Arithmetic coding - implementation with unlimited precision

Main features

statistic compression method
two-pass compression method
semi-adaptive compression method
symetric compression method
the compress ratio is very close to message entropy
unlimited precission required

Time and space complexities

Time complexity of algorithm :O(|Σ|+n)
Memory complexity of algorithm : O(|Σ|)

Description

Arithmetic coders produce near-optimal output for a given set of symbols and probabilities. Compression algorithms that use arithmetic coding start by determining a model of the data - basically a prediction of what patterns will be found in the symbols of the message. The more accurate this prediction is, the closer to optimality the output will be.

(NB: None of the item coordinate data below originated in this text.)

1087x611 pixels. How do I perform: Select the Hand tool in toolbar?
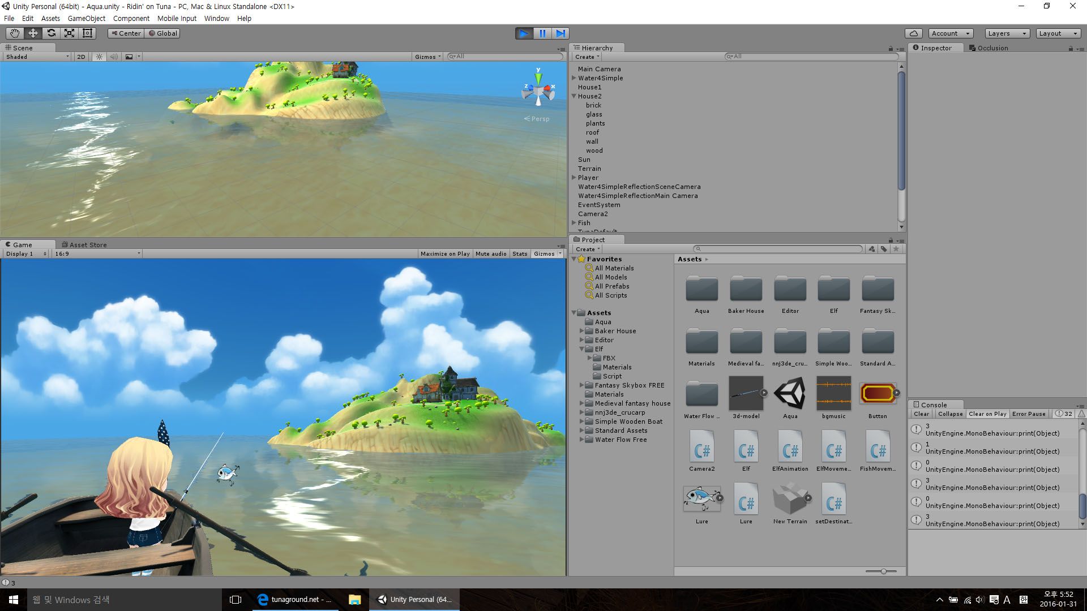tap(15, 33)
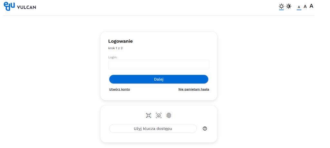Select the smallest font size A
330x148 pixels.
click(299, 7)
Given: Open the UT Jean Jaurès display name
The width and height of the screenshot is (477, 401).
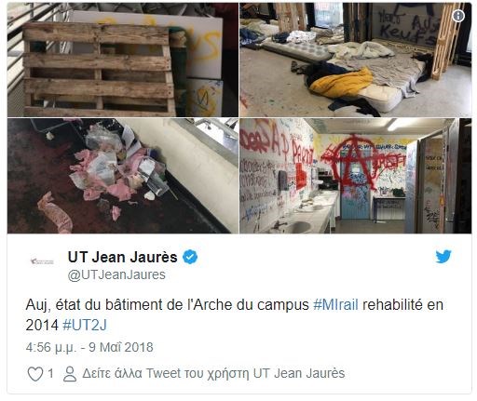Looking at the screenshot, I should point(123,257).
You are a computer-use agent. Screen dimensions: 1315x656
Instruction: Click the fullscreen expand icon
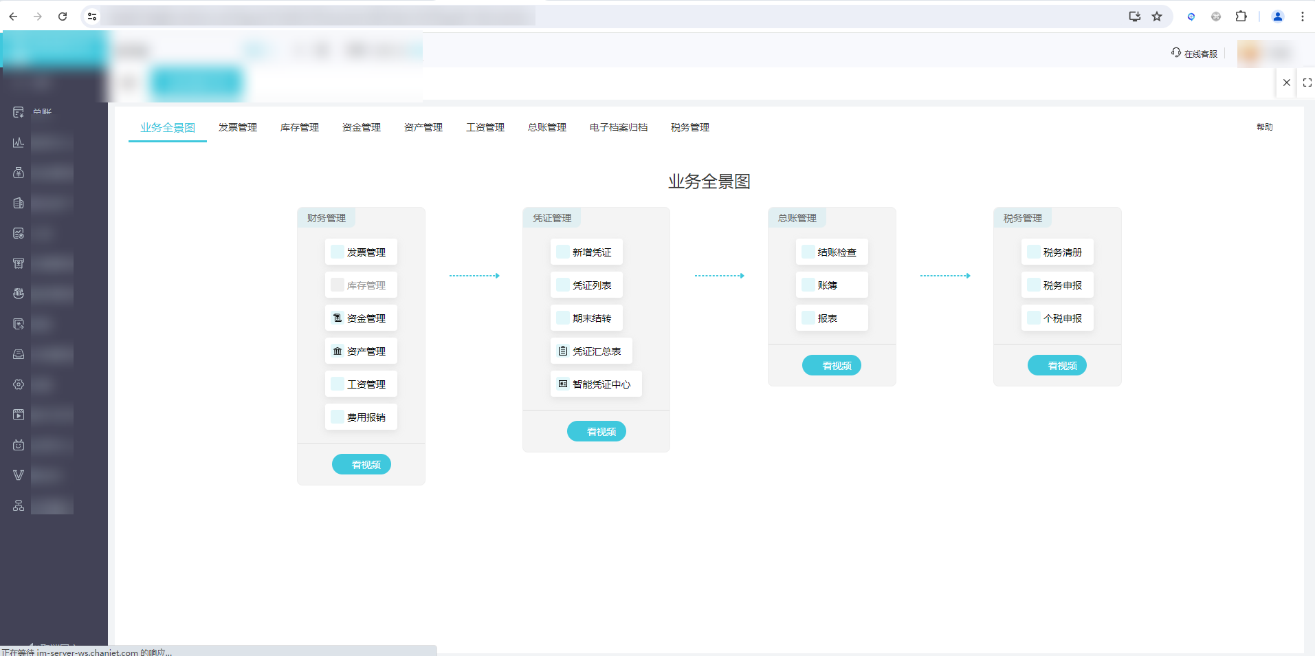(x=1307, y=83)
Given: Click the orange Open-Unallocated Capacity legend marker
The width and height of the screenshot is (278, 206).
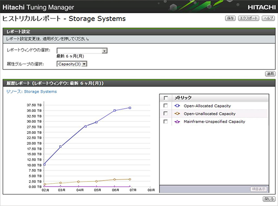Looking at the screenshot, I should (177, 114).
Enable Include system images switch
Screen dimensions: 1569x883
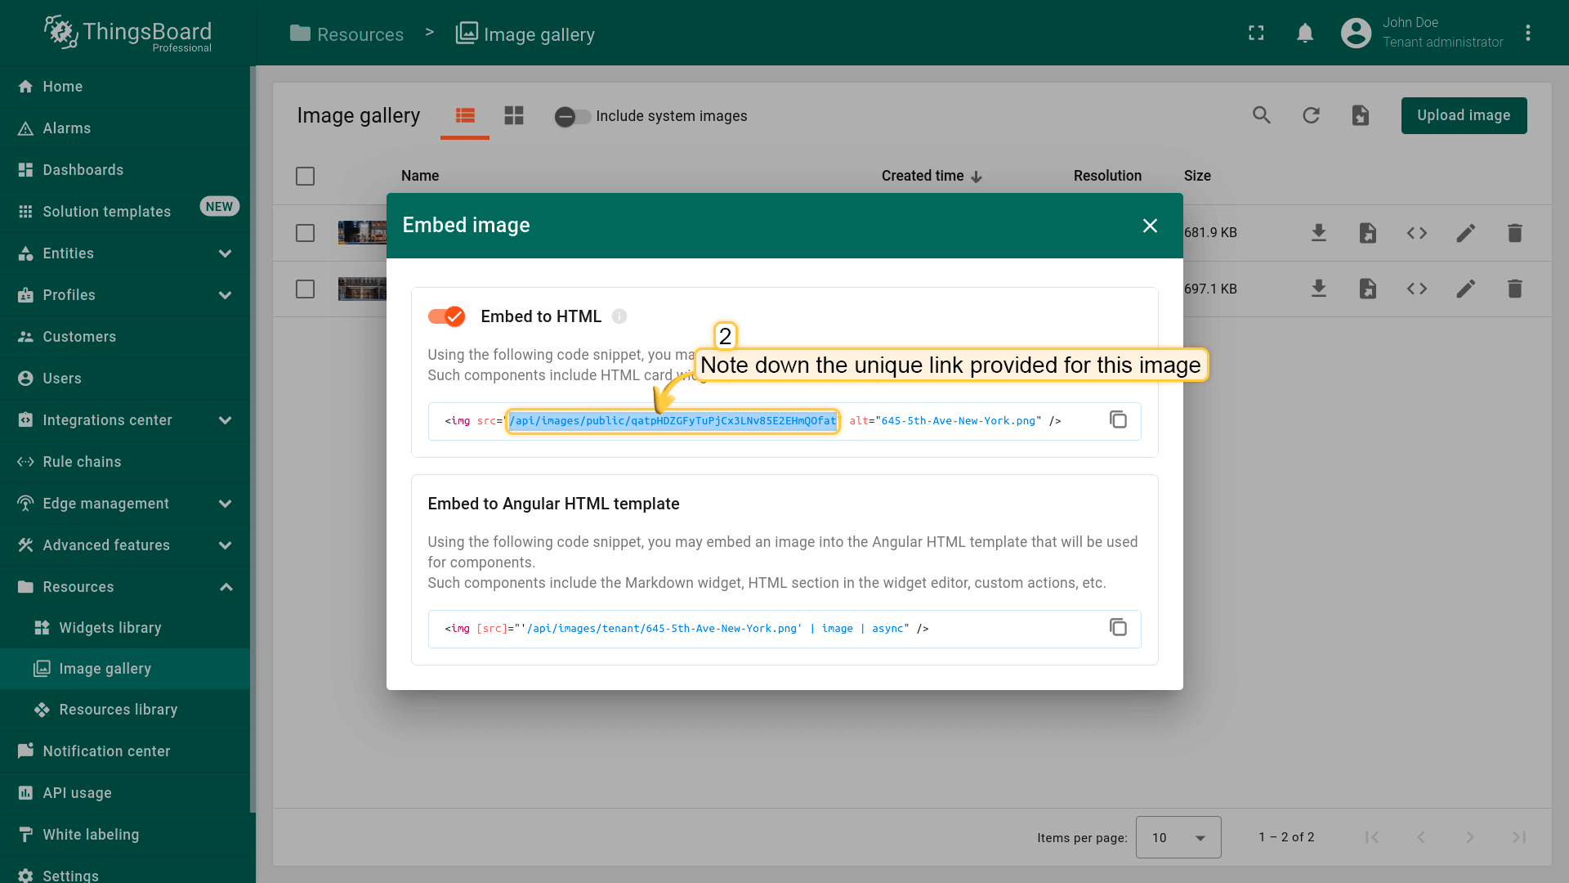pyautogui.click(x=572, y=116)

Example: a simple, static model of input data:

60% chance of symbol 'a' -> the interval would be [0, 0.6)
20% chance of symbol 'b' -> the interval would be [0.6, 0.8)
10% chance of symbol 'c' -> the interval would be [0.8, 0.9)
10% chance of symbol END-OF-DATA. -> the interval would be [0.9, 1)

The presence of END-OF-DATA symbol means that the stream will be 'internally terminated', as is fairly common in data compression; the first and only time this symbol appears in the data stream, the decoder will know that the entire stream has been decoded.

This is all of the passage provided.